Silicon Europe meets with the European Commission

In October 1, 2013 members of the cluster alliance Silicon Europe met with representatives of the European Commission in Brussels to jointly discuss the next steps on the European strategy for supporting the micro- and nanoelectronics industry (“10/100/20″).

After the launch of the New European Industrial Strategy for Electronics in May of 2013, the Commission is now further developing its roadmap on the way to a sustainably strong microelectronics industry in Europe. Silicon Europe was now invited by the European Commission Directorate General for Communications Networks, Content & Technology (DG CONNECT) to give their vision and expectations on this European strategy. Furthermore, the representatives discussed possible contributions and additional ideas on how the common ambitious goal, to double the European share of the semiconductor production to 20 per cent by the year 2020 can be reached.

Silicon Europe had already met with the director of DG Connect at the end of 2012 and again in February 2013. “Our cluster alliance unites the leading microelectronics sites and accounts for Europe’s successful players both in industry and research.

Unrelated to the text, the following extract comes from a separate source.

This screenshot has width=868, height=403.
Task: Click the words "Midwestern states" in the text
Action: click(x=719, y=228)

Our goal has always been to raise awareness for the importance of microelectronics not only for the production and manufacturing industries but also for the whole European economy. Therefore, our partners developed a plan on how the funding of “10/100/20” – 100 billion Euros – can be raised between 2013 and 2020”, says Silicon Europe coordinator Thomas Reppe.

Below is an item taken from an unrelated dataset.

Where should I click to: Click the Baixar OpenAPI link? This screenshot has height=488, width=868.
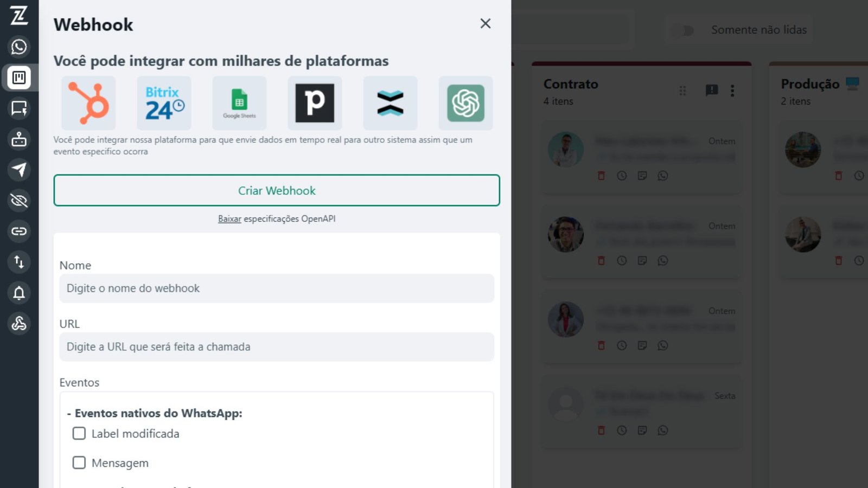[229, 219]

As a result of the meeting, the EU and Silicon Europe agreed that the microelectronics regions and their players, especially small and medium-sized enterprises, need to play an important role in the operational realisation of 10/100/20. The focus must be on enabling innovations from within the European players and also supporting close cooperations. “Silicon Europe already proves that a close collaboration across national and organisational boarders can work successfully and is key to further strengthen all participating partners – one is always stronger with a close network and support system. Especially in the cost-intensive high-tech industries such as micro- and nanoelectronics, innovation can not be realised by just one player”, Reppe adds.